One problem at the outset is I am 100% certain that when the first latex coats were painted over the oil decades back, no primer was used. In some areas, the thick coats of latex could be almost peeled off the wall, as there is a very poor bond to the oil substrate.

Prior to skimming I observed the prep work. In some areas they scraped the loose plaster/paint but not 100%…just where it came off easily with a knife. Often this scraping revealed an old oil coat layer with a fair amount of sheen to it, perhaps originally an eggshell or even semi-gloss. That was the only prep work, at best…and other rooms got even less, or no prep work at all. The walls were not deglossed, or cleaned with TSP or other cleanser, or even wiped off with a dry cloth to remove dust. In a hallway, which had numerous thick layers of semi-gloss latex paint, the walls were not prepped AT ALL. No cleaning, no wiping of dust even. Nothing. The skim went directly onto this unprepped substrate. 

I am not the owner and I am not paying for the work. The collapsed ceiling is getting repaired only because I sued the owner. The owner did the skim coating voluntarily it was his idea. 

I observed and commented to the contractor and his workers the necessity to do one or more of the following: a) scrape all old latex paint off to the depth of the unprimed interface between oil/latex, b) sand or use liquid deglossing agent, c) clean thoroughly with TSP or other suitable cleanser and rinse if necessary, d) apply a bonding agent to the wall (PlasterWeld, etc), d) mix a bonding agent into the mud. 

The contractor said he knew what he was doing and he left the scene, rarely returning except to give directives to his workers.

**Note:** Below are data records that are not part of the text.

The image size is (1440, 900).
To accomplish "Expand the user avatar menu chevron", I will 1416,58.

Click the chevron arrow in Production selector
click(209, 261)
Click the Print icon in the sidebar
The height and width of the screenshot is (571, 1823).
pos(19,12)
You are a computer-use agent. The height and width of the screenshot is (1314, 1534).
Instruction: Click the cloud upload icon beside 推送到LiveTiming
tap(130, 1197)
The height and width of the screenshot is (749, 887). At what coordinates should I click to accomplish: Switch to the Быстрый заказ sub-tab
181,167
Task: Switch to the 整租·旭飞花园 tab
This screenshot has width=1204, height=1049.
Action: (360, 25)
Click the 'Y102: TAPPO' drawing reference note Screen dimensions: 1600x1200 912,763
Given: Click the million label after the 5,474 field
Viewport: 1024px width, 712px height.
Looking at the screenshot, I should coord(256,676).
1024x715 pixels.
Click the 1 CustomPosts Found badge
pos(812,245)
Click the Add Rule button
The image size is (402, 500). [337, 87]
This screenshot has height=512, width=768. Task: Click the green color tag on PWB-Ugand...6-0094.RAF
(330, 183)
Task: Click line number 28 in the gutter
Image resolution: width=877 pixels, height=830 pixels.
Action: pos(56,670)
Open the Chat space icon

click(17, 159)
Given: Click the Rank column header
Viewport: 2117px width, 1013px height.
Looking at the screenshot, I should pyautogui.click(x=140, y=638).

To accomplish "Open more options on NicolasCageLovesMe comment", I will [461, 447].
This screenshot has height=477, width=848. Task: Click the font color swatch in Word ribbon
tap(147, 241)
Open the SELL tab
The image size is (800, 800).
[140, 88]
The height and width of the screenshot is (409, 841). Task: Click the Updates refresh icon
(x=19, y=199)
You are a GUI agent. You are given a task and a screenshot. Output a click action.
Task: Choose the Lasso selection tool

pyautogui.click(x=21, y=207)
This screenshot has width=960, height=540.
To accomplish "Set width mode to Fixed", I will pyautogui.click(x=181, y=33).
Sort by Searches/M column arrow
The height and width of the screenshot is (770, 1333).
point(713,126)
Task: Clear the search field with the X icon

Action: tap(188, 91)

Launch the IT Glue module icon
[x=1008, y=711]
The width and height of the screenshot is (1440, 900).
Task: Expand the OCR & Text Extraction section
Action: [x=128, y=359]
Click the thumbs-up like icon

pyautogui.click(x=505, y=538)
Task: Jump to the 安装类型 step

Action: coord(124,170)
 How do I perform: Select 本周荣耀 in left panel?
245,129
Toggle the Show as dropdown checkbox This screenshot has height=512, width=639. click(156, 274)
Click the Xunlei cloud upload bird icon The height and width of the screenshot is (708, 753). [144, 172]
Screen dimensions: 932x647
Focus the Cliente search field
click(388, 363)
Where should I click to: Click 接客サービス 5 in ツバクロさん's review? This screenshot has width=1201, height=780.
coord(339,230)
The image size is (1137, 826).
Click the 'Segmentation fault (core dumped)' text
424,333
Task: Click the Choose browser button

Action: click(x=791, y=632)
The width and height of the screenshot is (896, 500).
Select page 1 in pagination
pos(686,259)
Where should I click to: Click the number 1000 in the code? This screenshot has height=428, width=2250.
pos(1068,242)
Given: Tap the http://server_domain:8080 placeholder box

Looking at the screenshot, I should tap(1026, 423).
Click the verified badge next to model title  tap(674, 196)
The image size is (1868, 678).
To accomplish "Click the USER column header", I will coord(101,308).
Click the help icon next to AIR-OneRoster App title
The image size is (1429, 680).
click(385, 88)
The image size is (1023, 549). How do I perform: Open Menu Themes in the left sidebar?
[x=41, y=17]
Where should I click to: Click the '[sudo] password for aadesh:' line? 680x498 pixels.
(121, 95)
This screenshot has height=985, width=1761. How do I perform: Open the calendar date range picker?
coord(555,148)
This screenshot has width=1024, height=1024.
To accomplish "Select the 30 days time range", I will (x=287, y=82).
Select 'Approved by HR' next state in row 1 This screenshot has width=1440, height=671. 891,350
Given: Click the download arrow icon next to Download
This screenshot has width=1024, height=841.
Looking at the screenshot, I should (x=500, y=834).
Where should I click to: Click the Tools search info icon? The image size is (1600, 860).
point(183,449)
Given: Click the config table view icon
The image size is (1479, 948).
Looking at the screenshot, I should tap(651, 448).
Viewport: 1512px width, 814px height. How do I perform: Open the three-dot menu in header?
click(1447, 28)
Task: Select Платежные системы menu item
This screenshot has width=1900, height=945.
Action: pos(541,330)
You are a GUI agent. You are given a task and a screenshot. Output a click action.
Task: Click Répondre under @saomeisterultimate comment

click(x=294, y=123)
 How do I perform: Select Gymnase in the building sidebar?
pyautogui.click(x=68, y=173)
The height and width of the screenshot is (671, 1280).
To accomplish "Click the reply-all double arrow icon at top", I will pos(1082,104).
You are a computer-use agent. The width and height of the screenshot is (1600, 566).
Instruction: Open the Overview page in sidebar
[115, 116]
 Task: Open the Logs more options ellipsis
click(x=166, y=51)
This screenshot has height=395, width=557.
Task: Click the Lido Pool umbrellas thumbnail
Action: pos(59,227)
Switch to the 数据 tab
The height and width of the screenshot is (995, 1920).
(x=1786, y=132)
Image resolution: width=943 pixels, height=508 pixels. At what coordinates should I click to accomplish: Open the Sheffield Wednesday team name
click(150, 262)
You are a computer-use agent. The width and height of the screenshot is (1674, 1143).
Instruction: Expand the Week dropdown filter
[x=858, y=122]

The workers looked at me and shock their head yes when I commented on potential bonding issues and how prep, then they went ahead and ignored me: they didn’t do any of this. 

Instead they mixed about 25% plaster Paris into USG Green label premix JC. I suggested Durabond as a first coat, but the contractor said he preferred to use this mix as he’s familiar with it and it works for him. 

The mud guys as I said have very good hand skills. They toweled, knifed, and sanded and got some nice results, one room easily a level 5. The contractor is the one used for all this owner’s buildings, so I was willing to accept he knew what he was doing with regard to the skim coat on these wall types. And as I said, the wall looked good.

I stripped the doors, molding and trim, caulked, then primed and painted with Ben Moore First Coat/Regal line.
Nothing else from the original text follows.